Collection entries
════

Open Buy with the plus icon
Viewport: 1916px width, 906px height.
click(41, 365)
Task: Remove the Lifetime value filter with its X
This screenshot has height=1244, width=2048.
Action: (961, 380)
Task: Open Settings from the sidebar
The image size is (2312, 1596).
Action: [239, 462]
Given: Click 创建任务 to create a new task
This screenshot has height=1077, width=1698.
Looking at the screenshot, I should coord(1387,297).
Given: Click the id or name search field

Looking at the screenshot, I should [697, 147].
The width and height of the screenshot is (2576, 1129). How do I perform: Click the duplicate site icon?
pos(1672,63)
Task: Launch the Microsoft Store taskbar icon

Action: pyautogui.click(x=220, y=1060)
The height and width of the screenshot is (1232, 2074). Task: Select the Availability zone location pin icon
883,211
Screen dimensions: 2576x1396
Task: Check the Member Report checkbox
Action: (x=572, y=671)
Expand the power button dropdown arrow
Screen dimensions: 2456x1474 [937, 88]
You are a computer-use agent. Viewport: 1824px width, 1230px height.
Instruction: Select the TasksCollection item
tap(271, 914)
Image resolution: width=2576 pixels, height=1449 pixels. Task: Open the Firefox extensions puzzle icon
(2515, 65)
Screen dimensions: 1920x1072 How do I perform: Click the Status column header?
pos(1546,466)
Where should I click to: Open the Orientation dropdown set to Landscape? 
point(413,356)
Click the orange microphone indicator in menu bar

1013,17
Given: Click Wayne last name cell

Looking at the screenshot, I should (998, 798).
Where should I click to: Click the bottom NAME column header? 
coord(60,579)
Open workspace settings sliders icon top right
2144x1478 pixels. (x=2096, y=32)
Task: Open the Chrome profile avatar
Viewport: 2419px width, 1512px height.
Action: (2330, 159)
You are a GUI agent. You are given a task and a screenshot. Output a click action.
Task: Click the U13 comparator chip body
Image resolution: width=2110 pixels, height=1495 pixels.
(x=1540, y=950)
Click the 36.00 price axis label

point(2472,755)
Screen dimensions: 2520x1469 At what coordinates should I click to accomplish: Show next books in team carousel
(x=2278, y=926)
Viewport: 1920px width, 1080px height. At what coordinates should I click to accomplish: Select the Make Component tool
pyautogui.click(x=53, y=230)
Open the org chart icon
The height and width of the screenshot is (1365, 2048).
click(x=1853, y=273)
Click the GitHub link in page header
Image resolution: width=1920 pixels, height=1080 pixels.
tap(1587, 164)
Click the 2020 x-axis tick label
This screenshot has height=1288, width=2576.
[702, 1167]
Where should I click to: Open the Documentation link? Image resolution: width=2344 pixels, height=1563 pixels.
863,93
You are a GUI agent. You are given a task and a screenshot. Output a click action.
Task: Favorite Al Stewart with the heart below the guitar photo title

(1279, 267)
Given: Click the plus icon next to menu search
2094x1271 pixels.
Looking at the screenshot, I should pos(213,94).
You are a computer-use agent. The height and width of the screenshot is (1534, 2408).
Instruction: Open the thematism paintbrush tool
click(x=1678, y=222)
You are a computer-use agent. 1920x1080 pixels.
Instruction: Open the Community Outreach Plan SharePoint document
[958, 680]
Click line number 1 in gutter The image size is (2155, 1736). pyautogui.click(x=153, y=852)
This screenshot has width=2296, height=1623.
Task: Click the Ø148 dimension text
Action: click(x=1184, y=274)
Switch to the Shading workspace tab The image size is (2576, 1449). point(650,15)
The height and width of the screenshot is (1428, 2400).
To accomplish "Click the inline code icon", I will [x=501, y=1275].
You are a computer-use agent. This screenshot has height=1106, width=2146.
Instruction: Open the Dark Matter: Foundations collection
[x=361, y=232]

════

■ Action item
Of the lines above, output exactly those from the line bearing "Task: Favorite Al" through the line bearing "You are a computer-use agent. 1920x1080", inclusive.

■ Reply to the task
Task: Favorite Al Stewart with the heart below the guitar photo title

(1279, 267)
Given: Click the plus icon next to menu search
2094x1271 pixels.
Looking at the screenshot, I should pos(213,94).
You are a computer-use agent. The height and width of the screenshot is (1534, 2408).
Instruction: Open the thematism paintbrush tool
click(x=1678, y=222)
You are a computer-use agent. 1920x1080 pixels.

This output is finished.